Measure the pronounceability of a word?

限于喜欢 提交于 2019-12-17 15:47:16

问题


I'm tinkering with a domain name finder and want to favour those words which are easy to pronounce.

Example: nameoic.com (bad) versus namelet.com (good).

Was thinking something to do with soundex may be appropriate but it doesn't look like I can use them to produce some sort of comparative score.

PHP code for the win.


回答1:


Here is a function which should work with the most common of words... It should give you a nice result between 1 (perfect pronounceability according to the rules) to 0.

The following function far from perfect (it doesn't quite like words like Tsunami [0.857]). But it should be fairly easy to tweak for your needs.

<?php
// Score: 1
echo pronounceability('namelet') . "\n";

// Score: 0.71428571428571
echo pronounceability('nameoic') . "\n";

function pronounceability($word) {
    static $vowels = array
        (
        'a',
        'e',
        'i',
        'o',
        'u',
        'y'
        );

    static $composites = array
        (
        'mm',
        'll',
        'th',
        'ing'
        );

    if (!is_string($word)) return false;

    // Remove non letters and put in lowercase
    $word = preg_replace('/[^a-z]/i', '', $word);
    $word = strtolower($word);

    // Special case
    if ($word == 'a') return 1;

    $len = strlen($word);

    // Let's not parse an empty string
    if ($len == 0) return 0;

    $score = 0;
    $pos = 0;

    while ($pos < $len) {
        // Check if is allowed composites
        foreach ($composites as $comp) {
            $complen = strlen($comp);

            if (($pos + $complen) < $len) {
                $check = substr($word, $pos, $complen);

                if ($check == $comp) {
                    $score += $complen;
                    $pos += $complen;
                    continue 2;
                }
            }
        }

        // Is it a vowel?

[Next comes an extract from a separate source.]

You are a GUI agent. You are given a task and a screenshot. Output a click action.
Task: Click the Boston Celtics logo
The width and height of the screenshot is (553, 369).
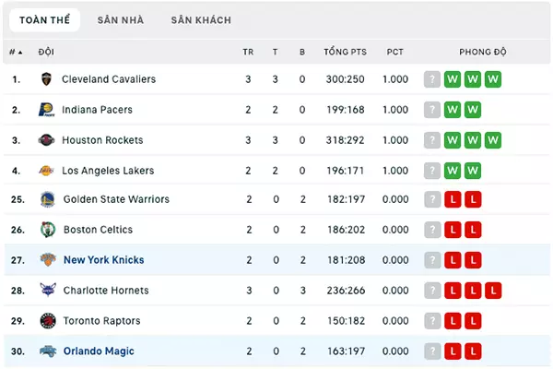pyautogui.click(x=48, y=230)
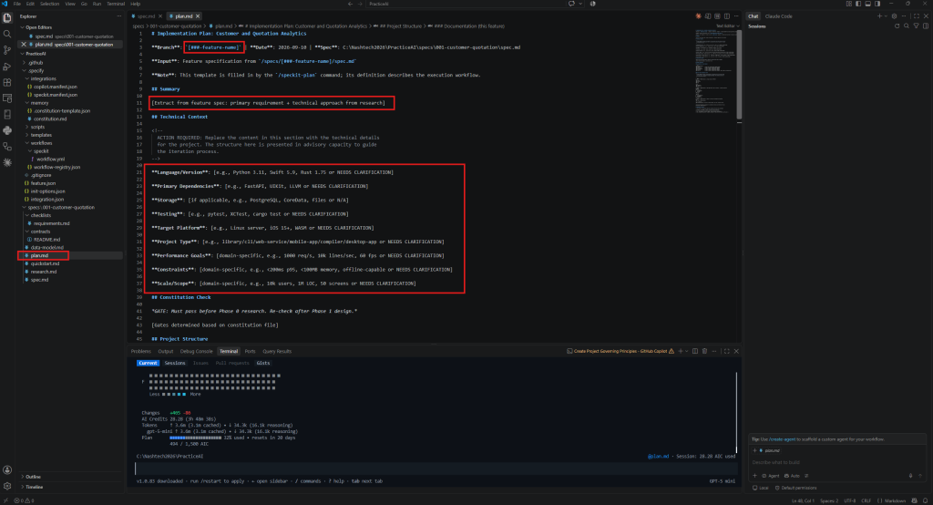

If so, check if previous wasn't a vowel too.
        if (in_array($word[$pos], $vowels)) {
            if (($pos - 1) >= 0 && !in_array($word[$pos - 1], $vowels)) {
                $score += 1;
                $pos += 1;
                continue;
            }
        } else { // Not a vowel, check if next one is, or if is end of word
            if (($pos + 1) < $len && in_array($word[$pos + 1], $vowels)) {
                $score += 2;
                $pos += 2;
                continue;
            } elseif (($pos + 1) == $len) {
                $score += 1;
                break;
            }
        }

        $pos += 1;
    }

    return $score / $len;
}



回答2:


I think the problem could be boiled down to parsing the word into a candidate set of phonemes, then using a predetermined list of phoneme pairs to determine how pronouncible the word is.

For example: "skill" phonetically is "/s/k/i/l/". "/s/k/", "/k/i/", "/i/l/" should all have high scores of pronouncibility, so the word should score highly.

"skpit" phonetically is "/s/k/p/i/t/". "/k/p/" should have a low pronouncibility score, so the word should score low.




回答3:


Use a Markov model (on letters, not words, of course). The probability of a word is a pretty good proxy for ease of pronunciation. You'll have to normalize for length, since longer words are inherently less probable.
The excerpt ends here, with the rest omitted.